Choose a less expensive home or larger down payment. Both reduce PITI and the housing component of DTI.
What Lenders Look At Beyond DTI
DTI is critical, but it is not the whole picture. Underwriters also weigh:
Credit score and credit history depth
Down payment and loan-to-value ratio
Cash reserves (months of PITI in the bank after closing)
Employment stability and income type
Property type and occupancy (primary vs second home vs investment)
Strong performance in these areas can offset a higher DTI. This is what underwriters mean by "compensating factors." A borrower with a 760 credit score, 20% down, and six months of reserves will get more DTI flexibility than someone scraping in with the minimum on every front.
How NextGen Mortgage Loans Can Help
DTI is one of the most fixable parts of a mortgage application, but only if you know your numbers before the lender does. As a New Hampshire-based mortgage broker, NextGen Mortgage Loans works with multiple wholesale lenders, which means we can match your file to the program with the most flexible DTI guidelines for your specific situation. That includes conventional, FHA, VA, USDA, jumbo, and bank statement loans for self-employed buyers.
We will run your real numbers using actual NH town tax rates, walk you through what is hurting your ratio, and give you a clear plan to qualify, whether that is now or in 60 days. Pre-approvals are no-cost and typically turn around within 24 to 48 hours.
Get started with a free pre-approval or compare scenarios with our mortgage calculators.
Frequently Asked Questions
What is a good DTI ratio for a mortgage?
A back-end DTI under 36% is considered strong by most lenders and gives you flexibility across all loan programs. Between 37% and 43% is acceptable for most conventional and FHA loans. Above 43%, you start needing compensating factors or a program that allows higher ratios.
What is the max DTI for a conventional loan?
The max DTI for a conventional loan is 50% when approved through automated underwriting with strong compensating factors like a high credit score and cash reserves. Most borrowers should plan around a 45% ceiling as a realistic target.
Does DTI use gross or net income?
DTI uses gross income, meaning your pay before taxes, retirement contributions, and other deductions. This applies to W-2 wages, self-employment income, and any other documented income source.

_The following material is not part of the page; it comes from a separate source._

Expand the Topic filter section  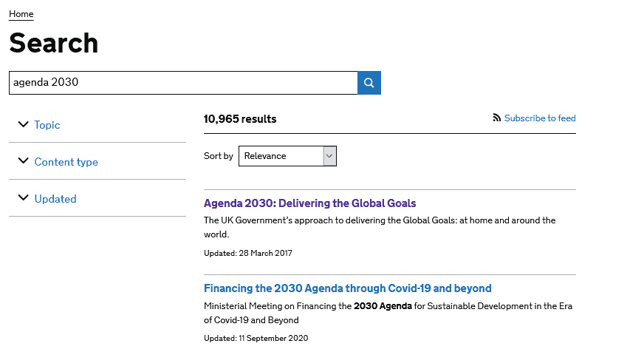click(47, 125)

Do utilities count in DTI?
No. Utilities, cell phone bills, internet, streaming services, groceries, and other variable expenses do not count toward DTI. Lenders only count obligations that appear on your credit report or are legally required, like child support.
How do student loans affect DTI for a mortgage?
It depends on the loan program. Conventional loans usually accept the payment shown on your credit report or 1% of the balance. FHA generally requires the actual documented payment, or 0.5% of the balance if no payment is reported. Loans in deferment or income-driven repayment can be calculated differently, so this is worth reviewing with a broker before applying.
Can I get a mortgage with a 50% DTI?
Yes, in some cases. Conventional loans run through automated underwriting can approve up to 50% with strong credit, reserves, and a solid down payment. FHA and VA also offer flexibility above 43% when other parts of the file are strong. The key is matching your file to the right program and lender.
How does New Hampshire property tax affect my DTI?
NH property taxes are among the highest in the country and add a meaningful amount to your monthly housing payment, which raises both your front-end and back-end DTI. Always calculate DTI using the actual property tax rate for the specific town you are buying in, not a state average.